Sunday, October 11, 2020

The first recorded free black person to arrive in Canada.

 


Pierre Dugua de Mons (or Du Gua de Monts; c. 1558 – 1628) was a French merchant, explorer and colonizer. A Calvinist, he was born in the Château de Mons, in Royan, Saintonge (southwestern France) and founded the first permanent French settlement in Canada. He travelled to northeastern North America for the first time in 1599 with Pierre de Chauvin de Tonnetuit.

 

In 1604, Du Gua organized an expedition, underwritten by merchants in Rouen, Saint-Malo, and La Rochelle, and left France with 79 settlers including François Gravé Du Pont as senior officer,
Royal
cartographer Samuel de Champlain,
 the Baron de Poutrincourt,
 a priest Nicolas Aubry,
 Mathieu de Costa: a legendary linguist, the first registered black man to set foot in North America,
 and a Protestant member of the
clergy.


Mathieu da Costa (sometimes d'Acosta) was a member of the exploring party of Pierre Dugua, the Sieur de Monts, and Samuel de Champlain that travelled from France to the New World in the early 17th century. He was the first recorded free black person to arrive on the territory of today's Canada.

 

 

In March 1604, with five ships carrying 120 men, Dugua set sail from France to establish an advance settlement in the New World with the view to later colonization. After exploring various possible locations, Dugua decided on an island in the estuary of the St. Croix River, now the international boundary separating Canada and the United States between New Brunswick and Maine. By September, buildings had been completed and supplies were laid in for winter. Sadly, the Europeans’ lack of knowledge concerning the local climate was to cost them dearly. They were on the same latitude as temperate France and expected a similarly mild winter, and thus were unprepared for the Arctic airflow that brings bitter winters to that part of America.

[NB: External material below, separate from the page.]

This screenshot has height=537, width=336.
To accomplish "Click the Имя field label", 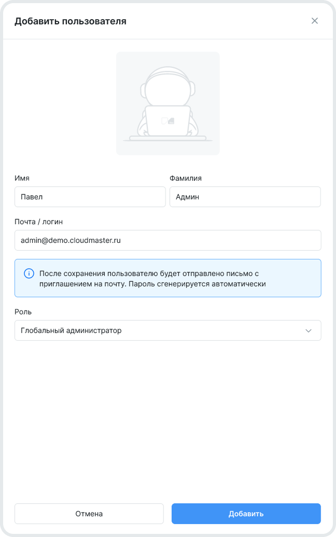I will [22, 178].
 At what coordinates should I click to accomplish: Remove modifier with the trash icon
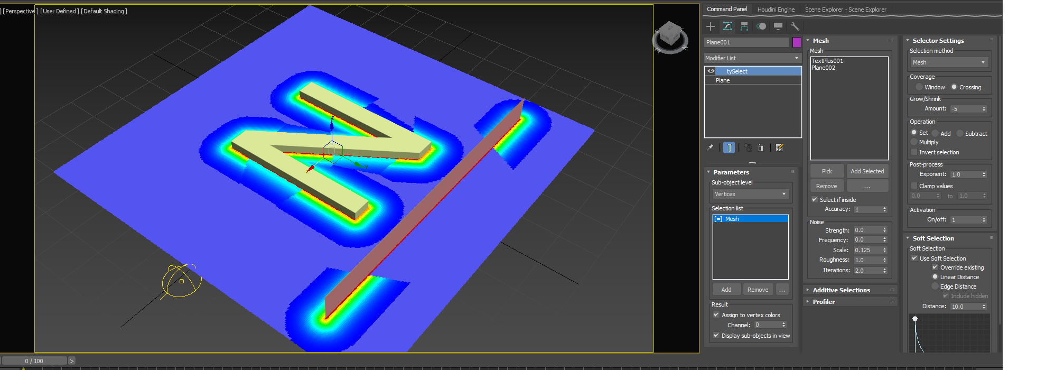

Their river estuary became a death trap of broken ice sheets, making the island a winter prison. Provisions were quickly exhausted and, to make matters worse, the settlers ran out of firewood and began to freeze. By the time spring arrived, nearly half the original company had perished and the remainder managed to survive only with the help of the indigenous Passamaquoddy tribe. Luckily, Dugua had taken along a Native American who had returned to Europe with Martin Pring’s expedition[in 1603]. This Indian spoke the local Passamaquoddy and Beothuk dialects fluently, and with the settlers too weak to hunt or forage for themselves, he was able to barter for provisions. When summer came, the colonists moved to a more favorable location on the shores of the present-day Annapolis basin, in Nova Scotia, and in August Dugua returned to France.

Phillips, Graham. Merlin and the Discovery of Avalon in the New World (p. 161-162). Inner Traditions/Bear & Company. Kindle Edition.

Arcadia was the name Dugua christened the area of mainland America that the British called New England.

Phillips, Graham. Merlin and the Discovery of Avalon in the New World (p. 166). Inner Traditions/Bear & Company. Kindle Edition.